EXTRACTED TEXT.
▼

Interview with Matjaž Žnidaršič, Assistant Director of Sales at Sava Hotels & Resorts
We talked to Matjaž Žnidaršič, Assistant Director of Sales at Sava Hotels & Resorts, about the company’s revenues, business guests versus tourists, spa resorts combining with congress tourism, about plans for the future and about government’s Sustainable Development Strategy for Slovenian Tourism 2017-2021 in relation to the meetings industry. We also talked about Bled, one of Slovenia’s most visited destinations, and its coping with summer crowds, its place on the MICE map, and even about (loved or hated?) AirBnb.
Q: The number of overnight stays in hotels and resorts managed by Sava Hotels & Resorts grew in 2016 by almost 2% compared to 2015. Could you predict what the stats will be by the end of this year?
This year we predict growth of guest overnights by nearly 4% in respect to last year.
Q: During summer 2017 the Slovenian media was awash with news on how Bled was overwhelmed by tourist crowds – how did your hotels deal with such an influx? Was it unexpected? And what are your plans for next year?
Actually, I believe that some of the reports have been taken somewhat out of context. Bled has always been one of Slovenia’s most visited destinations, as it was also this year. I think that the main issue pointed out was more the difficulties we have been having with intense vehicle traffic due to the popularity of Lake Bled and Lake Bohinj, and the flow of visitors on daily excursions for the weekends. As for Sava Hotels & Resorts’ hotels, we achieved nearly full occupancy, which was expected and is quite normal for our peak season.
Q: In line with the above, how does the AirBnb offer impact on the traditional tourism model in Bled and what, if anything, should the government do about it?
For now, I cannot really say that AirBnB offers are affecting our business and occupancy levels. Actually, we don’t even have any reliable information on how much of the incoming travel business AirBnB generates in Bled.
Nevertheless, I believe the government should impose some type of regulation, in order to collect the fair share of taxes on revenue generated with the help of AirBnB and other similar internet platforms, as well as the local tourist tax. These taxes are an important source of income for the municipality and region for funding marketing of the destination as well as development and improvement of infrastructure and organising events that make the destination attractive and welcoming for tourists.
Q: In 2009 Renata Balažic said that Slovenia was still pretty unknown as a MICE destination. How is Slovenia trending today on the MICE tourism maps?
I believe we have covered quite a distance since 2009. Our promotion and marketing resources, although very limited, have been wisely invested, our activities focused and consistent, and our message of sustainability very well accepted. We’ve managed to create and justify a very good image, and now clients who consider Slovenia for their events have a very good idea of why they are requesting Slovenia.

▲

AVAILABLE DATA.
▼

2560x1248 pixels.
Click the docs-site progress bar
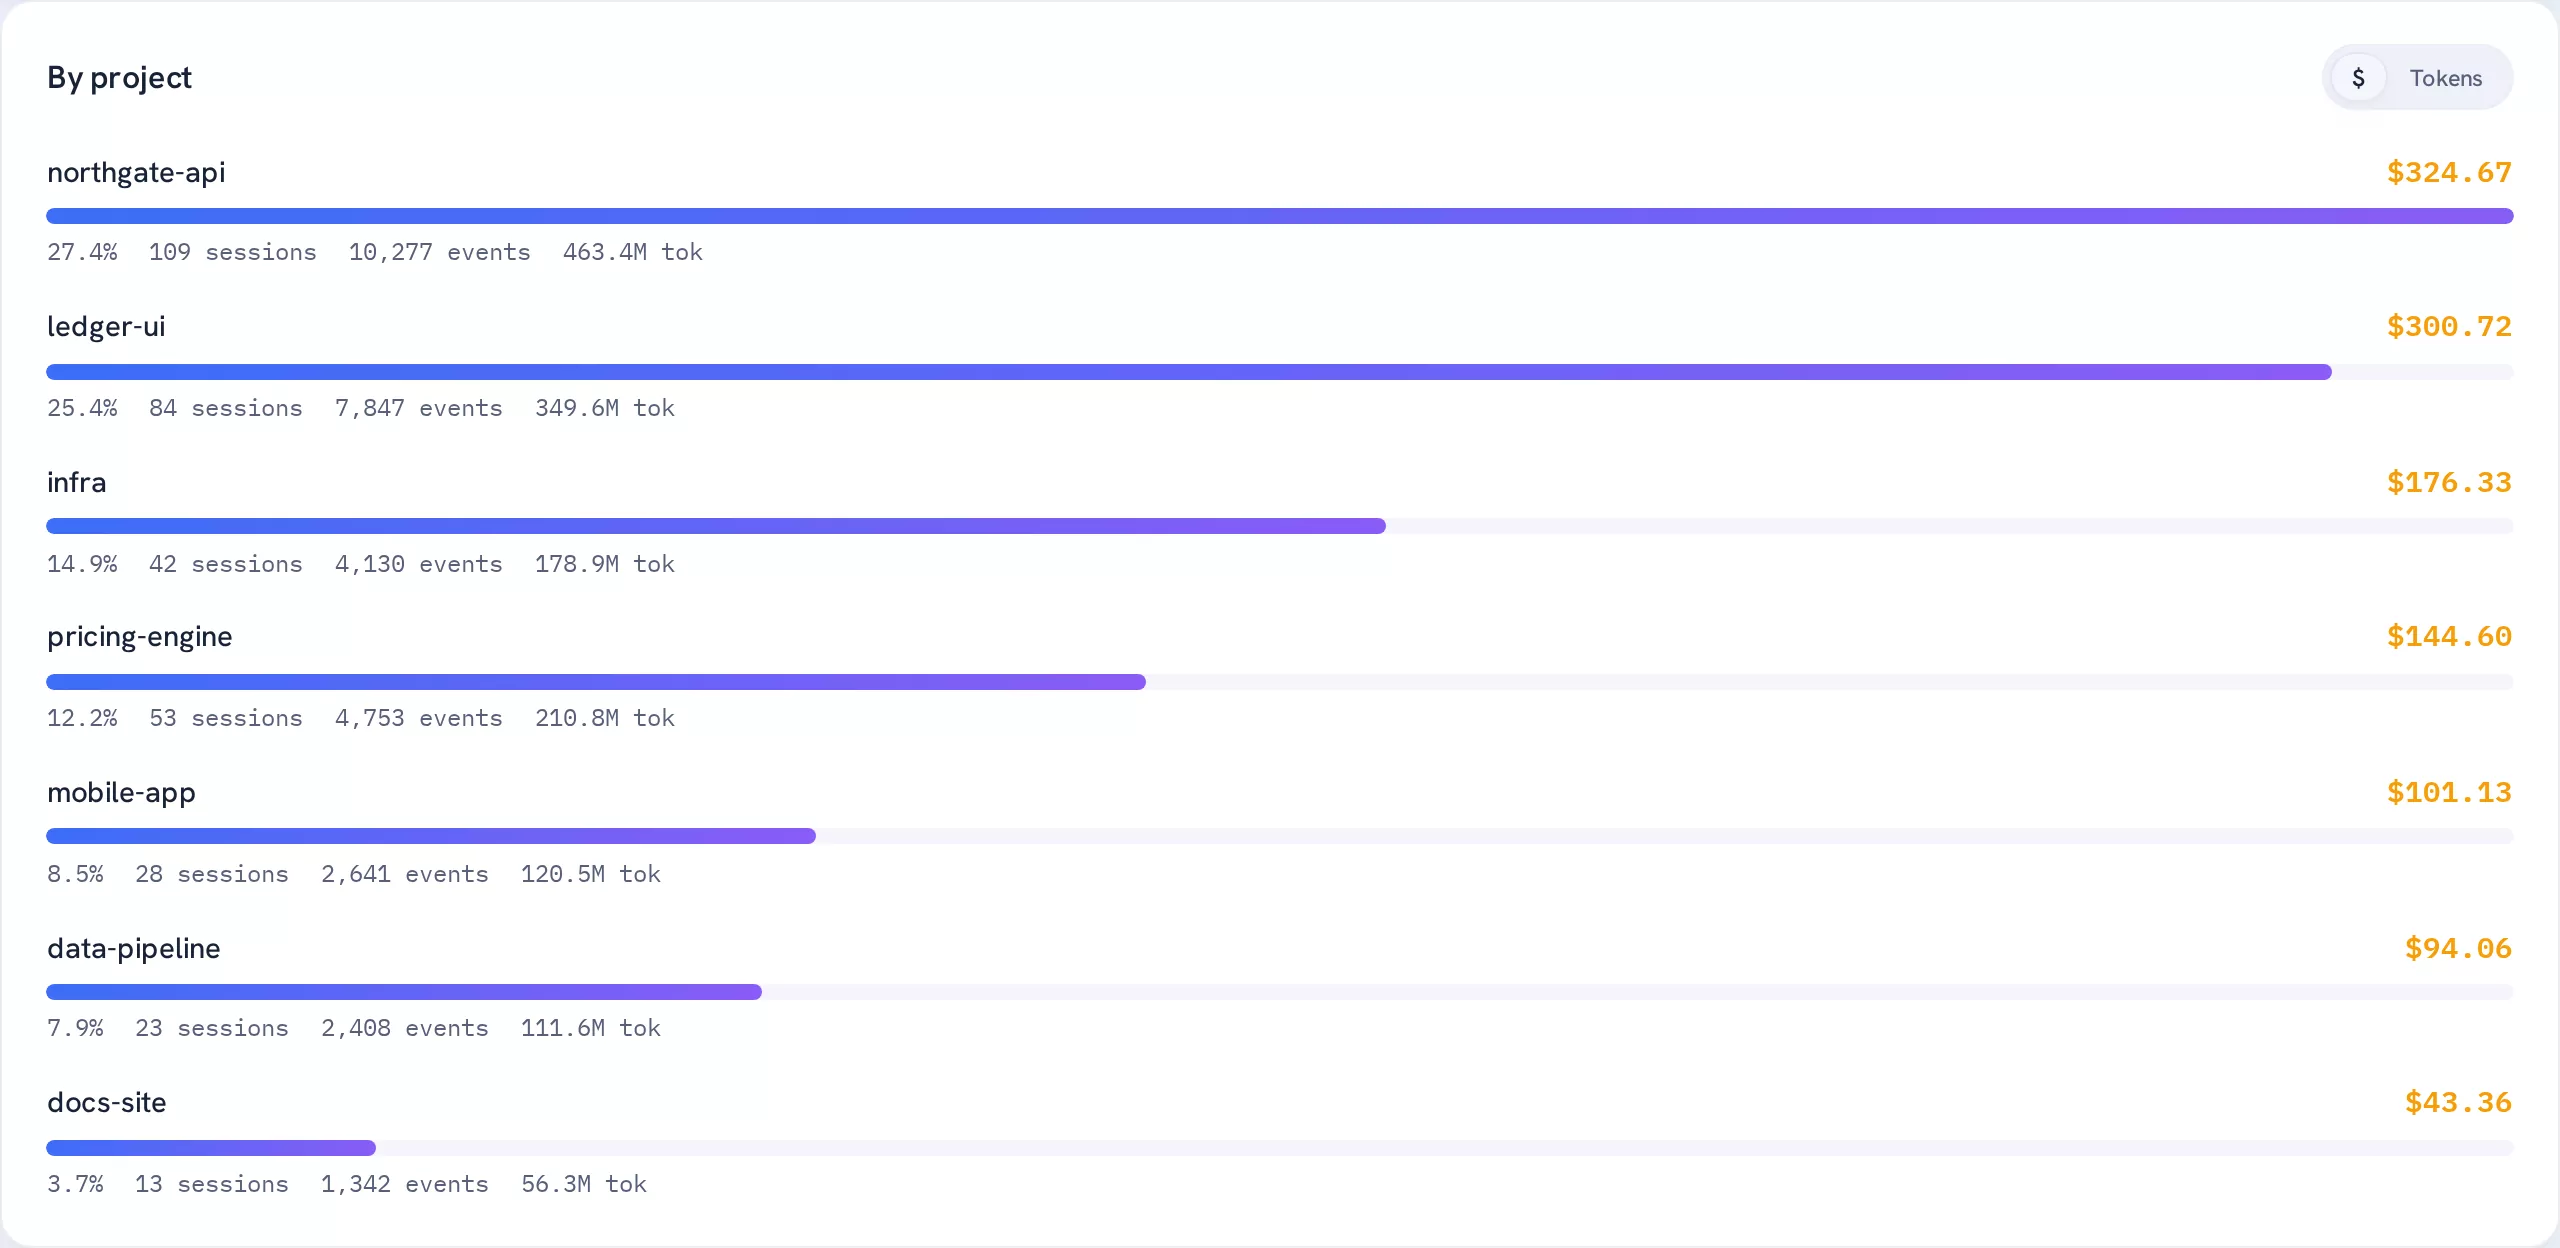pos(1280,1148)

▲

WHAT YOU NEED TO DO.
#1 Answer these about the interview with Matjaž Žnidaršič:
(a) By what percentage does he predict guest overnights will grow this year?
(b) What occupancy did Sava Hotels & Resorts' hotels achieve during their peak season?
(c) In what year did Renata Balažic say Slovenia was still pretty unknown as a MICE destination?
#2 Continue the interview with Matjaž Žnidaršič from where it stops.

OUTPUTS IN ORDER.
#1
(a) Nearly 4%.
(b) Nearly full occupancy.
(c) 2009.

#2
Q: It is well known that business guests spend more than usual tourists, but how many business guests do you see return later as tourists and are there any figures available? Is the meeting industry a one-time affair or is there any promotion included for business people to return on a personal vacation?
From the guests’ satisfaction index, I am tempted to believe that the majority will return, sooner or later, and bring family and friends. In Sava Hotels & Resorts, we try very hard to promote our hotels and Spas to attendees of international and national events, although from personal experience I regret that I rarely get to satisfy my desire of vacationing to destinations I have been to as an event attendee. Therefore, I tend not to set expectations too high.
Q: Of the Sava Hotels and Resorts (Terme Moravci, Radenci, Lendava, Ptuj, Banovci, Sava Hotels Bled), so far it has been mostly Ptuj and Bled that are most attractive for the meeting industry. Why do you think that is?
The most obvious reason is, of course, the hotel infrastructure. With proper convention facilities such as we have in Bled and Ptuj, we can easily avoid conflicting situations, which can occur when mixing leisure guests and events.
Fortunately, leisure business is generating very good yearly occupancies in our spa destinations, so we have not really been active in promoting meetings in our spa hotels. Nevertheless, we very much welcome requests for proposals and are very proud of our excellent record of successful events.
Q: In 2012 MICE revenue at Sava Hotels Bled represented approximately 11% of total revenue, or even more taking into account all indirect revenues. How high is this share in 2017 and how do you see Sava’s strategic role in this?
The revenue structure per guest type actually has not changed very much. In regards to our occupancy of convention facilities, we can plan growth mainly from November to April. Of course, we all realize that these months are the most challenging for sales in our entire wider region, but the winter months is where our opportunities are for growth. So, much of our sales and marketing effort will be directed to identifying and attracting events between November and April. We’re happy to see that winter occupancy has almost doubled since 2012, including events.
Q: The meetings industry certainly has the potential to grow even further, but how do you think it will be possible to pursue the government’s plan of returning a 4 billion revenue from tourism by 2021 (compared to 2016’s revenue of 2.35 billions)?
No doubt, it is an ambitious plan. To achieve it, we will need a higher growth of spend per guest night as well as growth of guest nights overall. Since the meeting guest generally has a higher spend per capita, MICE is certainly business that we want to grow.
I believe that the opportunities for growth in volume in Slovenia’s best known MICE destinations – Ljubljana, Portorož and Lake Bled – are somewhat limited. I do not believe that doubling the capacity of convention facilities and additional hotels in these destinations in the next five years is feasible. Therefore, growth of the meetings industry will depend very much on creativity of the existing facility providers to offer products that will encourage higher spend, and especially on promoting existing and developing new, smaller and unique offers in some of Slovenia’s lesser known destinations and locations. So yes, it is an ambitious plan, but Slovenia’s providers are already on this path and the plan is actually a reflection of the efforts of our industry positioning ourselves on the global meetings market. It is a very good and inspiring plan.